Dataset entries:
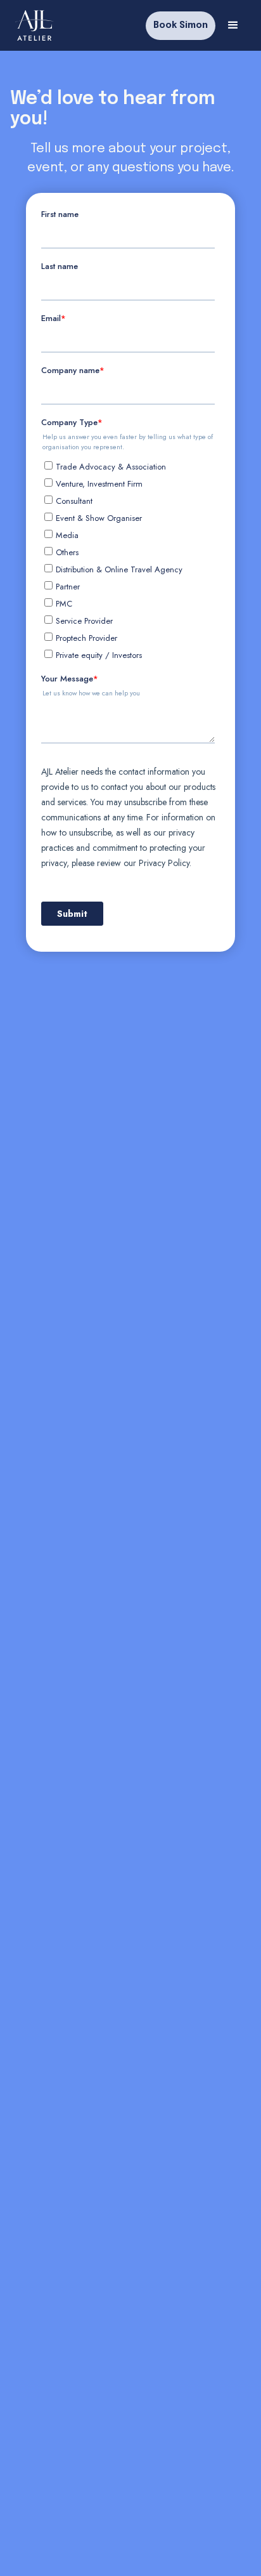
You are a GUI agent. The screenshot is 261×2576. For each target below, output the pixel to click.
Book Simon (180, 25)
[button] (233, 25)
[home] (34, 25)
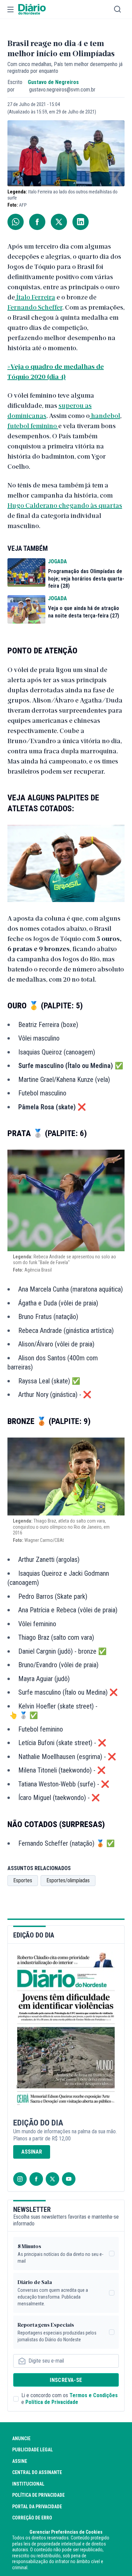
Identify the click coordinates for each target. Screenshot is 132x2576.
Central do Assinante (37, 2472)
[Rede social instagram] (20, 2179)
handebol (105, 415)
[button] (10, 9)
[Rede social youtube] (68, 2179)
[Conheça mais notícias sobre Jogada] (26, 572)
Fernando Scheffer (34, 307)
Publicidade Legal (32, 2449)
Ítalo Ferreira (35, 297)
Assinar (31, 2152)
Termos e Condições (93, 2395)
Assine (19, 2461)
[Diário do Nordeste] (32, 9)
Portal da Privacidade (37, 2506)
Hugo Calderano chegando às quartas (64, 505)
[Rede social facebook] (36, 2179)
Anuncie (21, 2438)
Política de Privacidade (51, 2402)
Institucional (28, 2484)
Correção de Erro (32, 2517)
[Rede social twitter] (52, 2179)
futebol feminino (32, 425)
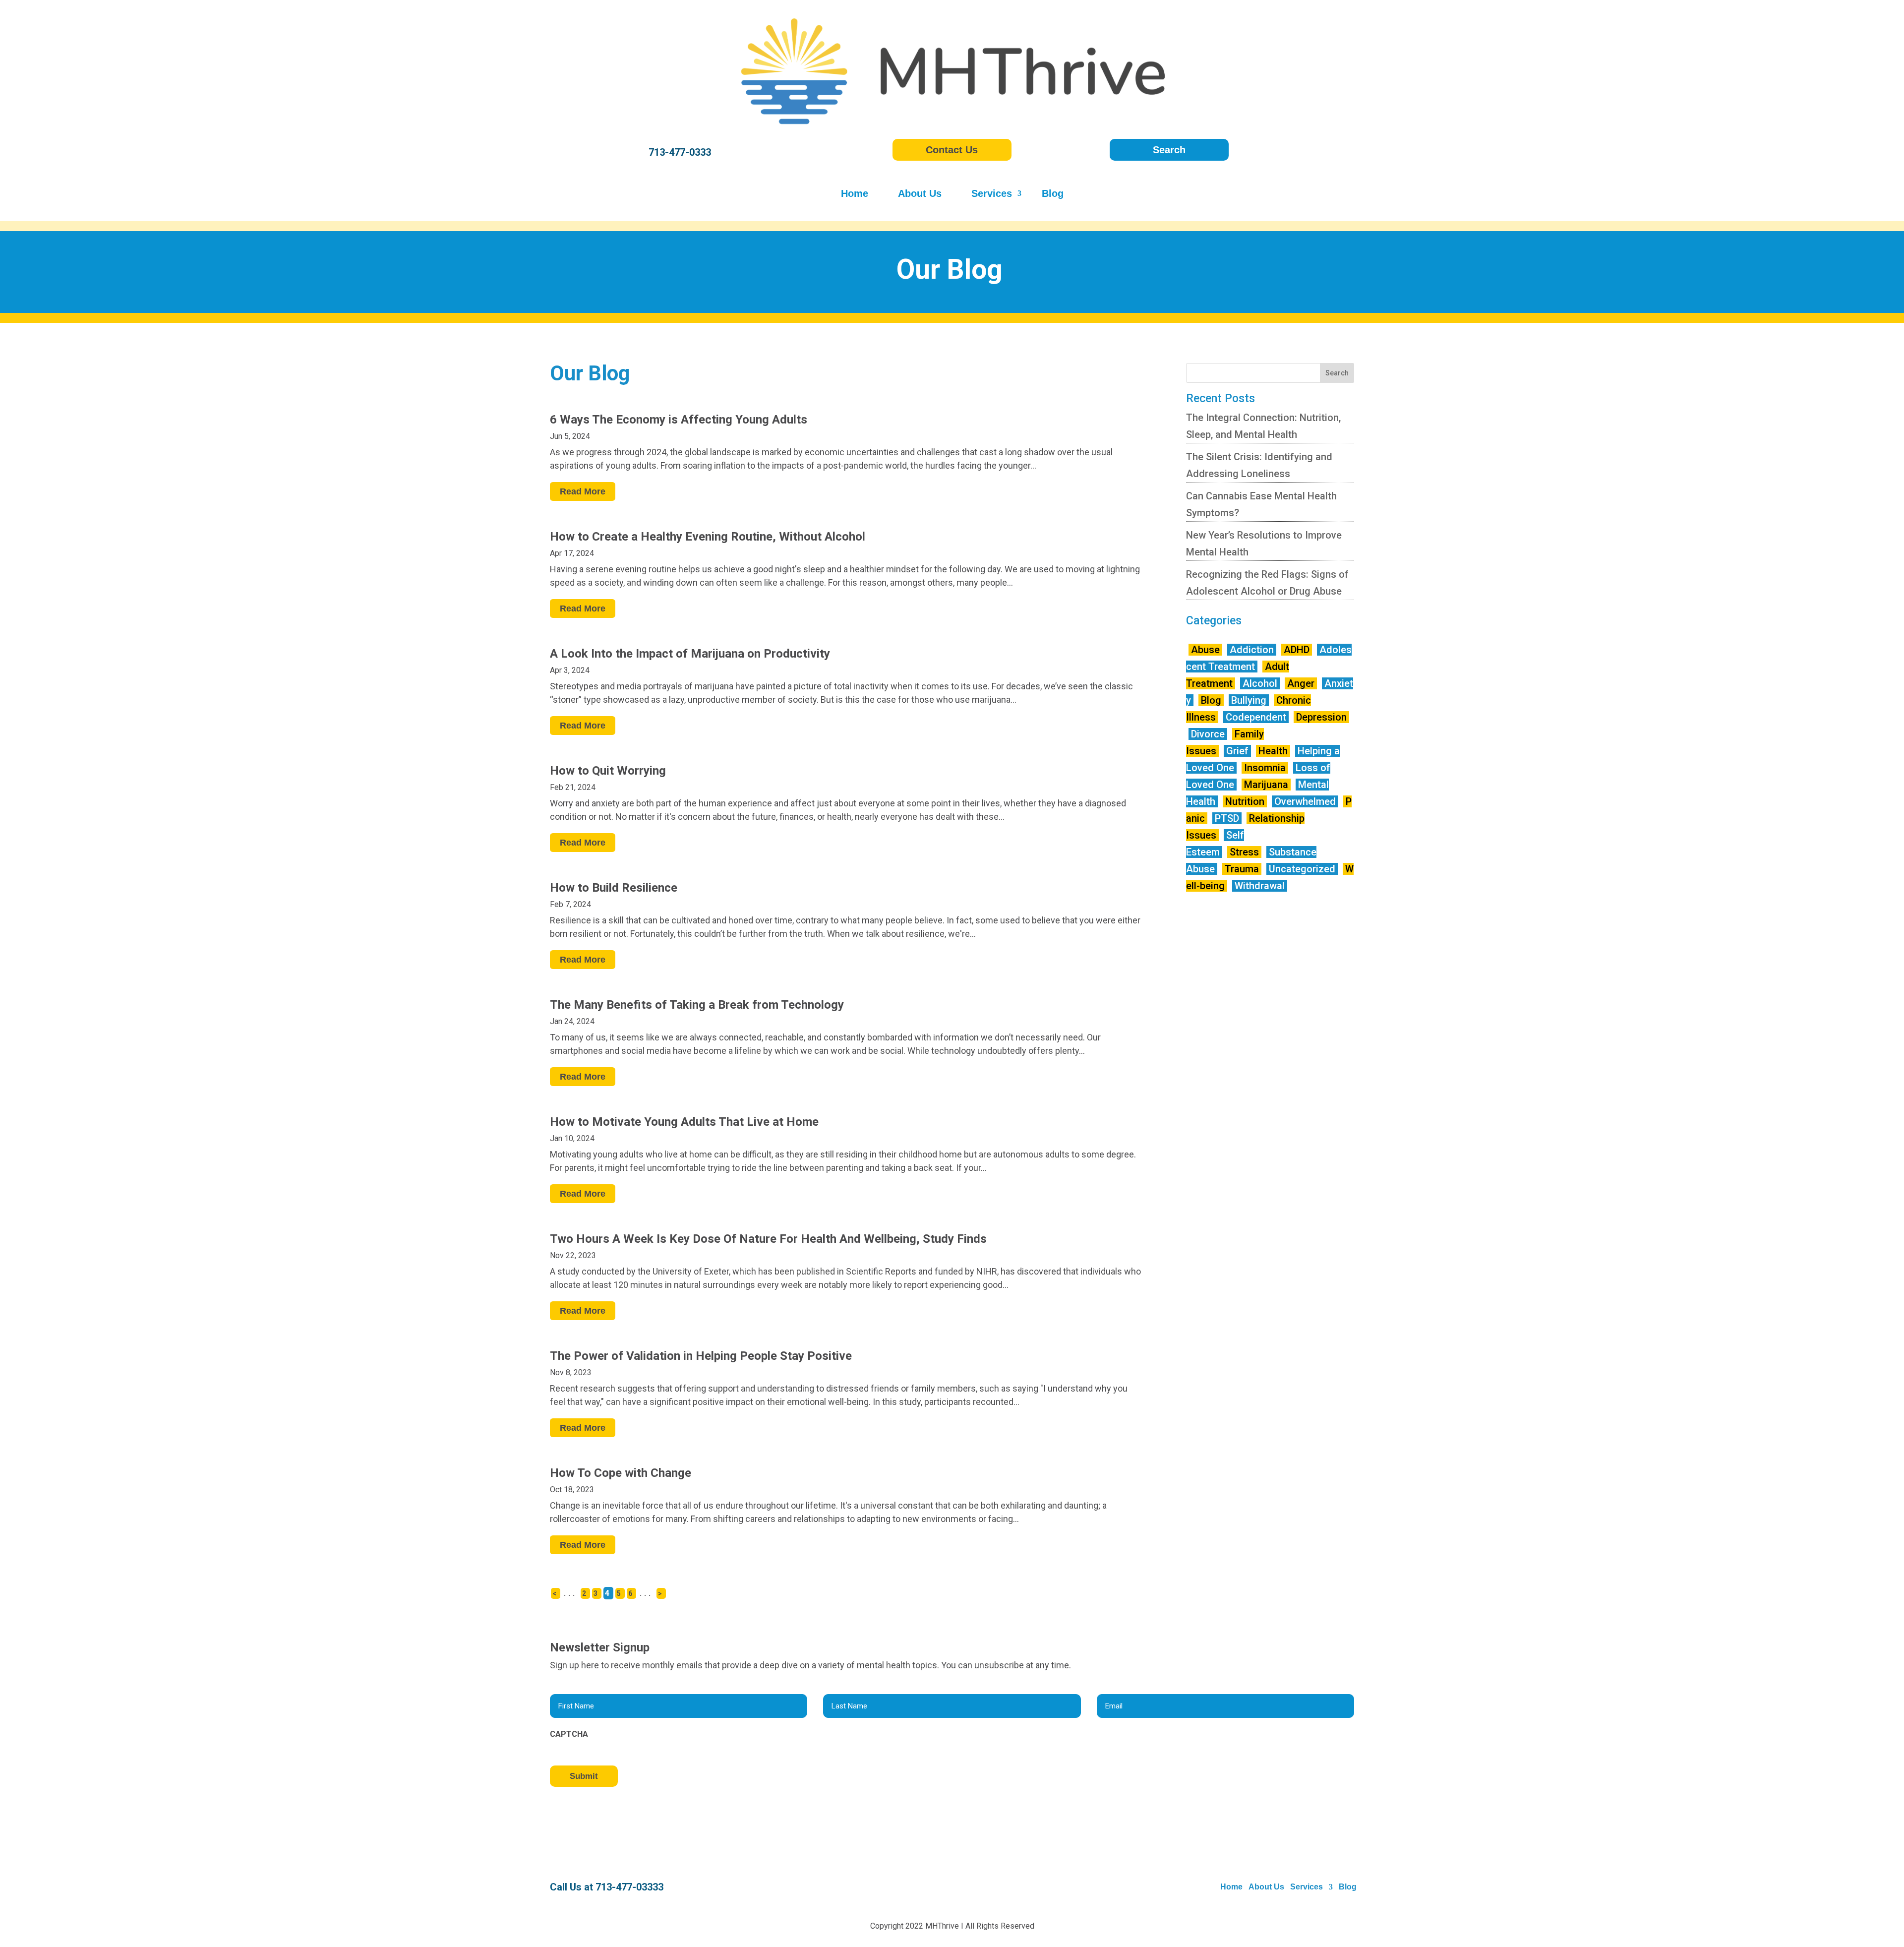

▶ [Work order]: Each record above must be set down again unchanged, with its pictures left out.

▶ [Answer box]:
You are a GUI agent. The screenshot is 261×2576. For each target below, output the pixel to click.
Book Simon (180, 25)
[button] (233, 25)
[home] (34, 25)
Identify the click coordinates for each target. Screenshot is 132x2576.
Central do Assinante (37, 2472)
[Rede social instagram] (20, 2179)
handebol (105, 415)
[button] (10, 9)
[Rede social youtube] (68, 2179)
[Conheça mais notícias sobre Jogada] (26, 572)
Fernando Scheffer (34, 307)
Publicidade Legal (32, 2449)
Ítalo Ferreira (35, 297)
Assinar (31, 2152)
Termos e Condições (93, 2395)
Assine (19, 2461)
[Diário do Nordeste] (32, 9)
Portal da Privacidade (37, 2506)
Hugo Calderano chegando às quartas (64, 505)
[Rede social facebook] (36, 2179)
Anuncie (21, 2438)
Política de Privacidade (51, 2402)
Institucional (28, 2484)
Correção de Erro (32, 2517)
[Rede social twitter] (52, 2179)
futebol feminino (32, 425)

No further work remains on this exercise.